G lass, rubber and plastics all belong to a class of matter called amorphous solids. And in spite of how common they are in our everyday lives, amorphous solids have long posed a challenge to scientists.
Since the 1910s, scientists have been able to map in 3D the atomic structures of crystals, the other major class of solids, which has led to myriad advances in physics, chemistry, biology, materials science, geology, nanoscience, drug discovery and more. But because amorphous solids aren’t assembled in rigid, repetitive atomic structures like crystals are, they have defied researchers’ ability to determine their atomic structure with the same level of precision.
Now, a UCLA-led study in collaboration with the Molecular Foundry , a nanoscience user facility at the U.S. Department of Energy’s Lawrence Berkeley National Laboratory (Berkeley Lab), reports on the first-ever determination of the 3D atomic structure of an amorphous solid - in this case, a material called metallic glass. Their findings were reported .
"We combined state-of-the-art electron microscopy with powerful algorithms and analysis techniques to study structures down to the level of single atoms," said co-author Peter Ercius , a staff scientist at the Molecular Foundry, where the experiment was conducted. "This is very similar to a medical CT (computed tomography) scan - except at the atomic level.
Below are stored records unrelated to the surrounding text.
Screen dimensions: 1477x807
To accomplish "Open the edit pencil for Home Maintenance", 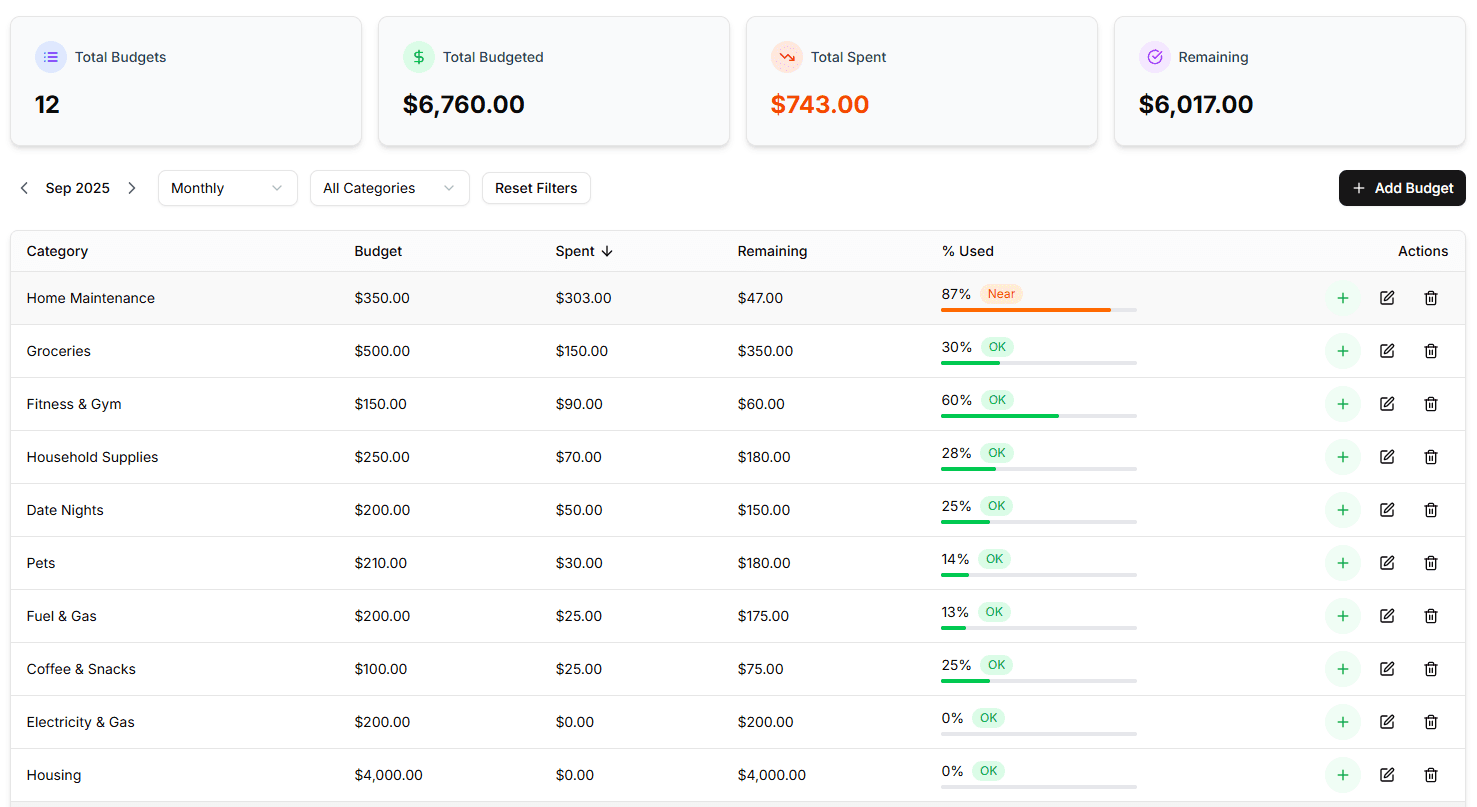I will point(1387,297).
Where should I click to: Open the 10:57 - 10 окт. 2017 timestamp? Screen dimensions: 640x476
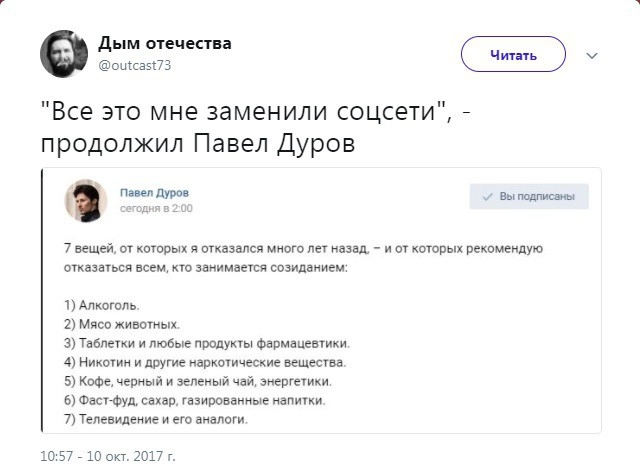pyautogui.click(x=107, y=457)
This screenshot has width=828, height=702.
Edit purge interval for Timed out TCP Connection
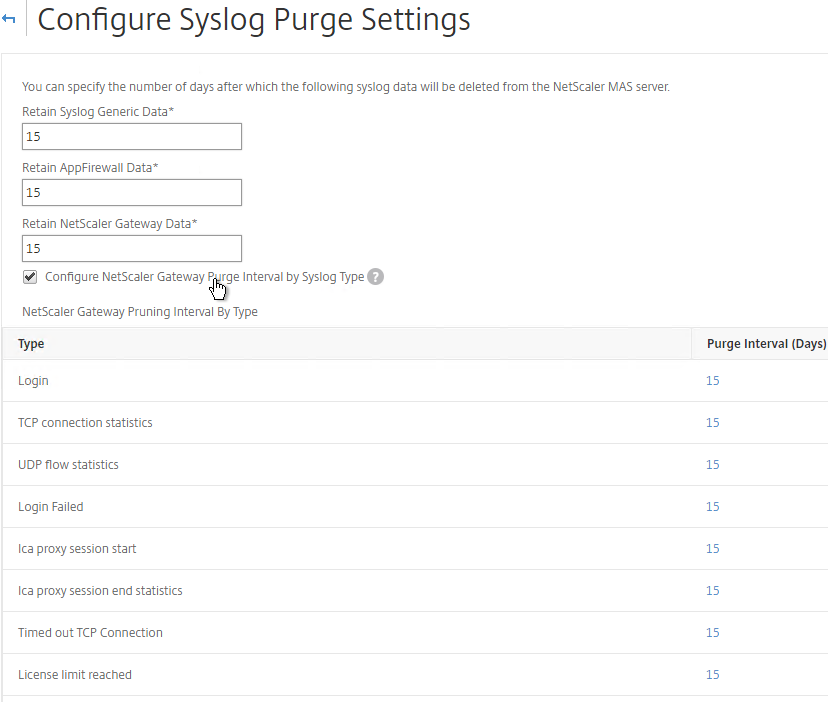(x=712, y=632)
Direct knowledge of amorphous structures at this level is a game changer for the physical sciences."
"We know so much about crystals, yet most of the matter on Earth is non-crystalline and we know so little about their atomic structure," said the study’s senior author, Jianwei "John" Miao, a UCLA professor of physics and astronomy and member of the California NanoSystems Institute at UCLA.
Observing the 3D atomic arrangement of an amorphous solid has been Miao’s dream since he was a graduate student. That dream has now been realized, after 22 years of relentless pursuit.
"This study just opened a new door," he said.
Metallic glasses tend to be both stronger and more shapeable than standard crystalline metals, and they are used today in products ranging from electrical transformers to high-end golf clubs and the housings for Apple laptops and other electronic devices. Understanding the atomic structure of metallic glasses could help engineers design even better versions of these materials, for an even wider array of applications.
The researchers used a technique called atomic electron tomography, a type of 3D imaging pioneered by Miao’s group at UCLA and staff scientists in the National Center for Electron Microscopy, a facility at the Molecular Foundry. The approach involves beaming electrons through a sample and collecting an image on the other side. The sample is rotated so that measurements can be taken from multiple angles, yielding data that is stitched together to produce a 3D image.
The researchers examined a sample of metallic glass about 8 nanometers in diameter, made of eight different metals. (A nanometer is one-billionth of a meter.) Using 55 atomic electron tomography images, the researchers created a 3D map of the approximately 18,000 atoms that made up the nanoparticle.
Because amorphous solids have been so difficult to characterize, the researchers expected the atoms to be arranged chaotically. And although about 85% of the atoms were in a disordered arrangement, the researchers were able to identify pockets where a fraction of atoms coalesced into ordered superclusters. The finding demonstrated that even within an amorphous solid, the arrangement of atoms is not completely random.
Some of the metal atoms were so similar in size that electron imaging couldn’t distinguish between them. For the purposes of the study, the researchers grouped the metals into three categories, uniting neighbors from the periodic table of elements: cobalt and nickel in the first category; ruthenium, rhodium, palladium and silver in the second; and iridium and platinum in the third.
"All properties of any material come from how the atoms are arranged together, and one vexing goal has been to image the 3D atomic structure of a material that is completely disordered," said co-author Andreas Schmid , whose invention of the highly stable sample holder for the Molecular Foundry’s award-winning Transmission Electron Aberration-corrected Microscope (TEAM 0.5) helped lay the foundation for the achievement reported in the current study. "This really is a breakthrough. It’s exciting to see that we have finally achieved 3D atomic imaging of an amorphous material."
Ercius attributes the current study’s success to the TEAM microscopes and to Berkeley Lab’s decades of experience in pushing the limits of electron tomography toward atomic resolution. Now that they have demonstrated 3D atomic imaging of a metallic glass, Ercius would like to use the technique to image the atoms of other amorphous materials - or atomic defects in metals for quantum information systems: "In a transistor or quantum qubit, how do we know which defects are good for performance, and which ones are bad? With this technique, we could potentially find out, and push the limits of Moore’s Law."
The Molecular Foundry is a DOE Office of Science user facility at Berkeley Lab.